IHU On-Line – Isso quer dizer que a esquerda está em crise? Se sim, quais são suas características?

Luiz Alberto Moniz Bandeira - O desenvolvimento científico e tecnológico, dos meios de comunicação e das ferramentas eletrônicas, aumentando a produtividade do trabalho e impulsionando ainda mais a internacionalização/globalização da economia, produziu profunda mutação no sistema capitalista mundial, na estrutura social das potências industriais e no caráter da própria classe operária.
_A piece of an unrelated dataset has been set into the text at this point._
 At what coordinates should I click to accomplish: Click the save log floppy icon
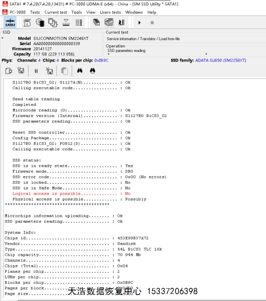click(x=21, y=70)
A dissolução dos regimes comunistas nos países do leste Europeu, a derrubada do Muro de Berlim e a reunificação da Alemanha, bem como a fragmentação da desintegração da União Soviética em quinze outros Estados independentes, e a adesão da China à economia de mercado de globalização assinalaram o começo de nova época histórica. Tais fatores econômicos e sociais produziram, sobretudo nas potências industriais, certo desvanecimento das contradições políticas e ideológicas entre os partidos políticos, cujas iniciativas, no governo, não muito discrepam, na Alemanha, França, Inglaterra, muito menos nos Estados Unidos, onde o Partido Democrata e o Partido Republicano, essencialmente, pouco se diferenciaram.
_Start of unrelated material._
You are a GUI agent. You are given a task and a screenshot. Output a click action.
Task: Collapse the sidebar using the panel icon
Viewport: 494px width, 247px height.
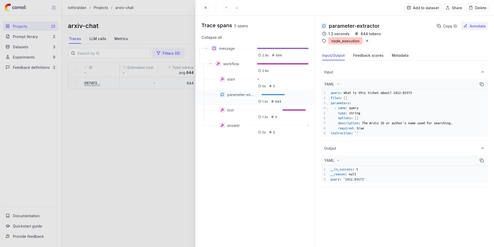click(54, 8)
Como o grande historiador Eric Hobsbawm  claramente declarou em entrevista à agência de notícias Telam, da Argentina, “já não existe esquerda tal como era”, seja social-democrata ou comunista. Ou está fragmentada, ou desapareceu. As correntes que restam ainda não entenderam que não se pode instalar o socialismo em países atrasados, sem segurança alimentar e dependentes do mercado mundial capitalista. Conforme a teoria de Marx, o capitalismo é uma ordem econômica internacional e, sem que se esgotem todas as suas possibilidades de desenvolvimento o socialismo, não é possível.